Frequency meter


A frequency meter is an instrument that displays the frequency of a periodic electrical signal.


Various types of frequency meters are used. Many are instruments of the deflection type, ordinarily used for measuring low frequencies but capable of being used for frequencies as high as 900 Hz. These operate by balancing two opposing forces. Changes in the frequency to be measured cause a change in this balance that can be measured by the deflection of a pointer on a scale. Deflection-type meters are of two types, electrically resonant circuits and ratiometers.


An example of a simple electrically resonant circuit is a moving-coil meter. In one version, this device has two coils tuned to different frequencies and connected at right angles to one another in such a way that the whole element, with attached pointer, can move. Frequencies in the middle of the meter’s range cause the currents in the two coils to be approximately equal and the pointer to indicate the midpoint of a scale. Changes in frequency cause an imbalance in the currents in the two coils, causing them, and the pointer, to move.


Another type of frequency meter, Weston Frequency meter is not of the deflection type, is the resonant reed type, ordinarily used in ranges from 10 to 1,000 Hz, although special designs can operate at lower or higher frequencies.


The main principle of working of weston type frequency meter is that "when an current flows through the two coils which are perpendicular to each other, due to these currents some magnetic fields will produce and thus the magnetic needle will deflects towards the stronger magnetic field showing the measurement of frequency on the meter". Construction of weston frequency is as compared to ferrodynamic type of frequency meter. In order to construct a circuit diagram we need two coils, three inductors and two resistors.


Axis of both coils are marked as shown. Scale of the meter is calibrated such that at standard frequency the pointer will take position at 45o. Coil 1 contains a series resistor marked R1 and reactance coil marked as L1, while the coil 2 has a series reactance coil marked as L2 and parallel resistor marked as R2. The indcuctor which is marked as L0 is connected in series with the supply voltage in order to reduce the higher harmonic means here this inductor is working as a filter circuit. Let us look at the working of this meter.


Now when we apply voltage at standard frequency then the pointer will take normal position, if there increase the frequency of the applied voltage then we will see that the pointer will moves towards left marked as higher side as shown in the circuit diagram. Again we reduce the frequency the pointer will start moving towards the right side, if lower the frequency below the normal frequency then it cross the normal position to move towards left side marked lower side as shown in the figure.
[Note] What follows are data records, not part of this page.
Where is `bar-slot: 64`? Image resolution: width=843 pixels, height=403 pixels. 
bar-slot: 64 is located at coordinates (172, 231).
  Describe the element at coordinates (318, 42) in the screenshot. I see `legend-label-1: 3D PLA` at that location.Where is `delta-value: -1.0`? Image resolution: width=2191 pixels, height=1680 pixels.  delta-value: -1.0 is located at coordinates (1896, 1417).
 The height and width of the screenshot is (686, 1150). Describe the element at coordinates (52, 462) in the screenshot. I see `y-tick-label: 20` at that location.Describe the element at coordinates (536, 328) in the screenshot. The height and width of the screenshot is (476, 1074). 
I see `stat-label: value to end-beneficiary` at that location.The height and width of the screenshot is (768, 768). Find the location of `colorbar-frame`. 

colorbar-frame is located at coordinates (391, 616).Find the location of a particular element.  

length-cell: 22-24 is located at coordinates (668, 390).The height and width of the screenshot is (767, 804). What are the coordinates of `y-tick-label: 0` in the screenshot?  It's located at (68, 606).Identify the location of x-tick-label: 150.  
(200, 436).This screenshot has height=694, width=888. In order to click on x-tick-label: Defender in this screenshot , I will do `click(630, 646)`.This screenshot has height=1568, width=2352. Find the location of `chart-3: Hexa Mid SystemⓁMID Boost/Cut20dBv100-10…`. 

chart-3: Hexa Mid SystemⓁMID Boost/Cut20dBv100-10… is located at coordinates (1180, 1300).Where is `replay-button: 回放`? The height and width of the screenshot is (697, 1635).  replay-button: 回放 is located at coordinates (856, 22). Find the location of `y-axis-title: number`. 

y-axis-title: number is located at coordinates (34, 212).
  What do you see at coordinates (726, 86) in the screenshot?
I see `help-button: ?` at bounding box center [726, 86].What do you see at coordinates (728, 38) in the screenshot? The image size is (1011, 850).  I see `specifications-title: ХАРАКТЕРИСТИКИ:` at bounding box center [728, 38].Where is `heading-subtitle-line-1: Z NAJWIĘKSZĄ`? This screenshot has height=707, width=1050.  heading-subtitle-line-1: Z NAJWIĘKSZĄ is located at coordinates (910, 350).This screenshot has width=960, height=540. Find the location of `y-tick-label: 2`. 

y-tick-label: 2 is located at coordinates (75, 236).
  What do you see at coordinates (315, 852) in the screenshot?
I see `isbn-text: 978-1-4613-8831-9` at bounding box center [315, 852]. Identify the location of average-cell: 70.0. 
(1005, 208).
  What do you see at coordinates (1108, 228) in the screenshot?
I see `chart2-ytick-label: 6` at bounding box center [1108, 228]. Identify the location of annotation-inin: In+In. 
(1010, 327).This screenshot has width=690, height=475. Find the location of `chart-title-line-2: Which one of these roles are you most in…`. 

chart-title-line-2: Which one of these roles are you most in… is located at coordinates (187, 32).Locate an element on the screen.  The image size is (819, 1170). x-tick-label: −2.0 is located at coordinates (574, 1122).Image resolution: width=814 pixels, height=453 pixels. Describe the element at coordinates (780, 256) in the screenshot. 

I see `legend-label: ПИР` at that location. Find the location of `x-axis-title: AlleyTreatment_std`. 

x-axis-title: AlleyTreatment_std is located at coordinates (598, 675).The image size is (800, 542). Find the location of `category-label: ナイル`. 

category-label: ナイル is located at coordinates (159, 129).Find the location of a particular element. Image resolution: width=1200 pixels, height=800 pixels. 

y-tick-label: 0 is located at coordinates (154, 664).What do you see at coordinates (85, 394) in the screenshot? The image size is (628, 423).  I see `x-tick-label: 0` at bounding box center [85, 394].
Now let us look at the internal working of this meter. Voltage drop across an inductor is directly proportion to frequency of the source voltage, as we increase the frequency of the applied voltage the voltage drop across the inductor L1 increase that means the voltage impressed between the coil 1 is increased hence the current through the coil 1 increase while the current through the coil 2 decreases. Since the current through the coil 1 increases the magnetic field also increases and the magnetic needle attracts more towards the left side showing the increment in the frequency. Similar action will takes if decrease the frequency but in this the pointer will moves towards the left side.


These work by means of tuned steel reeds that vibrate like a tuning fork, under the effect of electric current through a coil; only those reeds that are in resonance vibrate visibly.